- Limited cost support weighs on market sentiment
- Higher tender volumes from key mills prop up tags
CBC: The Chinese ferro silicon market remained cautious, as cost support weakened due to a soft coke market and subdued downstream demand. However, higher tender volumes from major steelmakers such as HBIS provided some support. Overall, buying activity was limited to need-based procurement.
Grade 72% silicon: Prices remained unchanged w-o-w at RMB 5,240-5,400/t ($730-752/t) ex-factory, inclusive of taxes.
Grade 75% silicon: Prices remained steady w-o-w at RMB 5,620-5,760/t ($783-802/t).
Market updates
Steady prices, weak cost support: Ferro silicon spot prices remained steady, though market sentiment was cautious. While blue coke prices were steady, weak transaction activity in the coke market reduced cost support. Futures prices showed increased intraday volatility, with the main contract rebounding slightly on support from the broader black series.

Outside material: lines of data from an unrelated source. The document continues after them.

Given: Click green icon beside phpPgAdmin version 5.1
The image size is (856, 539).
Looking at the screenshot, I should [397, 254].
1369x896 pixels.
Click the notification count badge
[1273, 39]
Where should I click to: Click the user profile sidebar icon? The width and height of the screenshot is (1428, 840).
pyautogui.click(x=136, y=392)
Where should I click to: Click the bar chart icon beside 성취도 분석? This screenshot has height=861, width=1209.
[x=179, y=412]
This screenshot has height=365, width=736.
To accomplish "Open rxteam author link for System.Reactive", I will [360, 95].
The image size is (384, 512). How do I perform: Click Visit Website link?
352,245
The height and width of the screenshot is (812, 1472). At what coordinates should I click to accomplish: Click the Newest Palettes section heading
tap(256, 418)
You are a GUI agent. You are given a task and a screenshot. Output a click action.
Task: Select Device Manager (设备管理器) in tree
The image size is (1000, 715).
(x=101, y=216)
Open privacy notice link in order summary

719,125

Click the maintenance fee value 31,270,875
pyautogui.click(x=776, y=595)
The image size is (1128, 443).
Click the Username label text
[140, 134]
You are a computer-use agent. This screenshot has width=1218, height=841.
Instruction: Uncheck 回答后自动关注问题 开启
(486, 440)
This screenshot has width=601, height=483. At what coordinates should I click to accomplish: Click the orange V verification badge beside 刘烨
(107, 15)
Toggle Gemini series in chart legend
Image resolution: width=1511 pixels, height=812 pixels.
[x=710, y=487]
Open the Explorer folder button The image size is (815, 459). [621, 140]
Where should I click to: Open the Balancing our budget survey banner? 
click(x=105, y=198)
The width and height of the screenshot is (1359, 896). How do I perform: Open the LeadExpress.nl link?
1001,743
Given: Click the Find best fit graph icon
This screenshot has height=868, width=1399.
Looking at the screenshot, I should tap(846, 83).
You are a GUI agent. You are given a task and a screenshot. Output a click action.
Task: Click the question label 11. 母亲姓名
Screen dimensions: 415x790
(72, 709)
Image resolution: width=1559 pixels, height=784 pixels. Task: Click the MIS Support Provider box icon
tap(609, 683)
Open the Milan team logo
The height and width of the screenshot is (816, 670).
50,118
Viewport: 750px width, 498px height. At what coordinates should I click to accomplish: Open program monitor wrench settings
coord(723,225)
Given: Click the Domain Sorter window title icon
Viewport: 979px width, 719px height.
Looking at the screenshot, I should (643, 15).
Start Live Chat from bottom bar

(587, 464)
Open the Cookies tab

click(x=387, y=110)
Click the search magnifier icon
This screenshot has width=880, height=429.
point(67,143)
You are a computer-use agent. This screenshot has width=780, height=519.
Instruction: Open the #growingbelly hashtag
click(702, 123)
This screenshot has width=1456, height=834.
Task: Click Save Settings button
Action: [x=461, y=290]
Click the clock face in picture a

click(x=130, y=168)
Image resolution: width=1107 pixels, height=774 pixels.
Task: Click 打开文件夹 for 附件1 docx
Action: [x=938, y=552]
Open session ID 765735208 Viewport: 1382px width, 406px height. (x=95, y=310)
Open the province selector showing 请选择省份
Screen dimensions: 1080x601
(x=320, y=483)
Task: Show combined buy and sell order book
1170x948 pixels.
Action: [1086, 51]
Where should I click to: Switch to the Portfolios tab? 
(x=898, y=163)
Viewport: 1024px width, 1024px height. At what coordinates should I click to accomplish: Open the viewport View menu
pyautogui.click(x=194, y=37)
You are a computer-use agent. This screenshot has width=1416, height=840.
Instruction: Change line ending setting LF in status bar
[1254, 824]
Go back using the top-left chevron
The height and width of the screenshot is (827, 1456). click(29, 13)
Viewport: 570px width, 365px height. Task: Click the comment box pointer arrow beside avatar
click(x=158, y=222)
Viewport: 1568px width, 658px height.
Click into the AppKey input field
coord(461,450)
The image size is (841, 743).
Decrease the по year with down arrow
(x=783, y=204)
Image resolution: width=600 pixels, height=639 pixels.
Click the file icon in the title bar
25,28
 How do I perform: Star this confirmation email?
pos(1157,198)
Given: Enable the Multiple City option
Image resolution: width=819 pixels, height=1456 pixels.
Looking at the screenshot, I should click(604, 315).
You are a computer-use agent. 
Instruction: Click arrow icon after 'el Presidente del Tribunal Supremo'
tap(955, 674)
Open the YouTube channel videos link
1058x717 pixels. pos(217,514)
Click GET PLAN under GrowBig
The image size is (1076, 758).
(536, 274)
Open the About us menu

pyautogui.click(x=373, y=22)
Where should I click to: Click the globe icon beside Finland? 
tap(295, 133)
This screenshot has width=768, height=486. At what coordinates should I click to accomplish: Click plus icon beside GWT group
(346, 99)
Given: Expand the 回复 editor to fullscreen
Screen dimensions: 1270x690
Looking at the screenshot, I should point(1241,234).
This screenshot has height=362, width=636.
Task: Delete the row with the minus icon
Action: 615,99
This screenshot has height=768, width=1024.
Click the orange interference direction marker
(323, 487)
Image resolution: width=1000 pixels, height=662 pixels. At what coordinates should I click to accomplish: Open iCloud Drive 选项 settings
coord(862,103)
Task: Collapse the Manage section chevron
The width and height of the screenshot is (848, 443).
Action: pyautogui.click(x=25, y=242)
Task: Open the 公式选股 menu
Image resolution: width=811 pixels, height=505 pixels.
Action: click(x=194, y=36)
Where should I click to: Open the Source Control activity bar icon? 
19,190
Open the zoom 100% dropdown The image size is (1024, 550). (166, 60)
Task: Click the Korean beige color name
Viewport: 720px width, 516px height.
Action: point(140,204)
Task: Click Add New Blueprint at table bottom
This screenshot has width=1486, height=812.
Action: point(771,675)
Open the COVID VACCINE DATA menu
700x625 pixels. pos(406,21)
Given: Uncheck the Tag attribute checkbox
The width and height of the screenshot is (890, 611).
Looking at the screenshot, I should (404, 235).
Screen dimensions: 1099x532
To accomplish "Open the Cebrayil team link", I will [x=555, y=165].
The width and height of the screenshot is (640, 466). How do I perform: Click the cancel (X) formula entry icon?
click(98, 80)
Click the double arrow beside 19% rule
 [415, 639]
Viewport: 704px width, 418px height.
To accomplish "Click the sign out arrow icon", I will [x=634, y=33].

However, downstream buyers were still focused on price cuts, and transactions were mostly limited to immediate needs. On the demand front, major steelmakers such as HBIS increased their purchase volumes. In July, the tender volume stood at 2,700 t, marking a 500 t increase over the last round. This uptick may help support market sentiment, though overall demand remains limited.
Outlook
In the near term, ferro silicon prices are likely to remain range-bound amid cautious market sentiment. While steel mill tenders may provide some support, weak end-user demand is expected to limit any significant price recovery.